— WHAT YOU NEED TO DO —
1 - In the stock market commentary below, repeat word for word the passage starting with "The preferred bullish" and going on through "gets bid up.".
2 - Carry on writing the stock market commentary below, picking up after its last sentence.

— GIVEN PASSAGE —
== Segment start ==
Published July 24, 2020
We have mentioned recently the need for the stock market to expand its participation if the rally was to continue. Over the past couple of weeks this appears to be happening. See below a variety of sectors outside the usual FANGMA* tech/consumer complex that have been showing strength. This rotation is what fuels longer-term stock market rallies.
The preferred bullish rally pattern is:
- Investors bid up certain sectors. Those sectors become relatively expensive.
- Money rotates into cheaper sectors that now look more attractive. Those sectors gets bid up.
The process repeats upward and onward.
Here is a series of sectors/markets outside the FANGMA that are showing either new or renewed strength. First, we look outside the U.S. and find that those markets have resumed their uptrend. This week’s substantial and historic economic package from the European Union adds further fuel to the upward trend in these markets.
== Segment end ==
— RECORD SET —
== Segment start ==
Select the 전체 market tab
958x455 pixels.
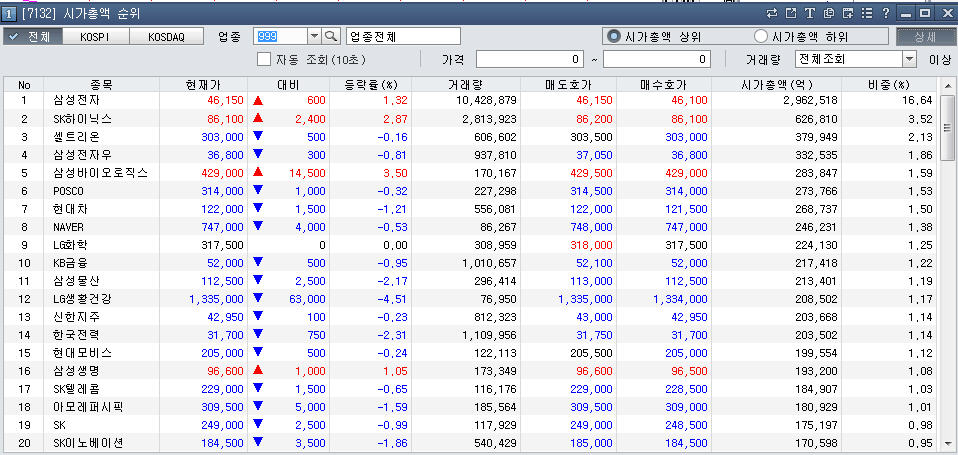coord(32,36)
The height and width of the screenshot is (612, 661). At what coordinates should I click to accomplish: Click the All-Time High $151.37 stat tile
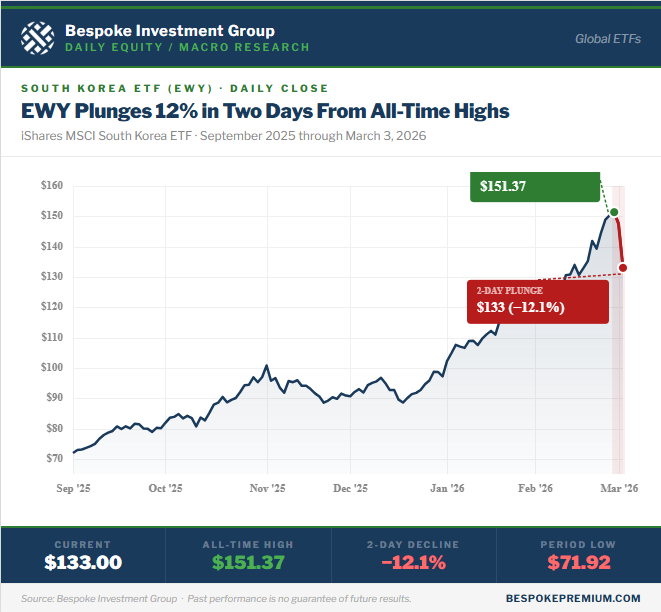pos(247,555)
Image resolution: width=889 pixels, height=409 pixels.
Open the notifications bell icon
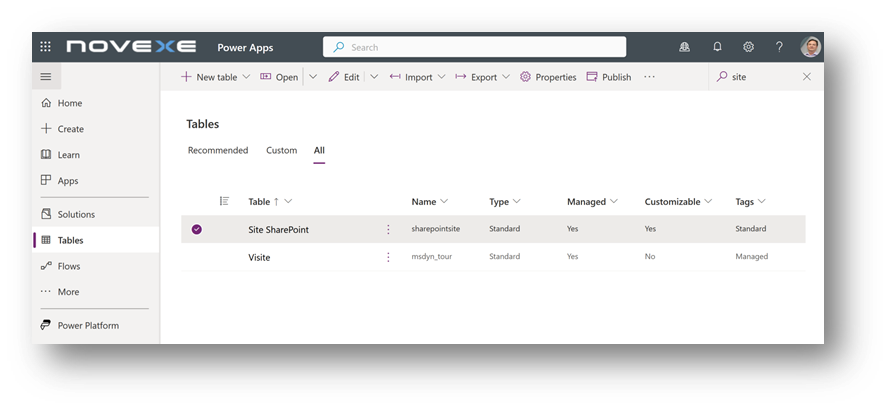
== Segment end ==
— ANSWER SET —
1 -
The preferred bullish rally pattern is:
- Investors bid up certain sectors. Those sectors become relatively expensive.
- Money rotates into cheaper sectors that now look more attractive. Those sectors gets bid up.

2 -
Looking at sectors within U.S. stocks, we see fresh breakouts in Materials, Healthcare, and Retailers.
We also find new strength in Consumer Staples and Housing.
We noted last week that record-low inventories of homes for sale coupled with ultra-low (and falling) interest rates are stoking a surge in demand for lumber and housing construction. This move in housing supports small and mid-cap stock indexes, which have been weaker than their large-cap brethren seemingly forever. If the small/mid-cap indexes can put together a sustained uptrend, the broader stock market will be on much better footing. We will see how these sectors fare during the current earnings season and as we roll into the occasionally treacherous August/September time-frame.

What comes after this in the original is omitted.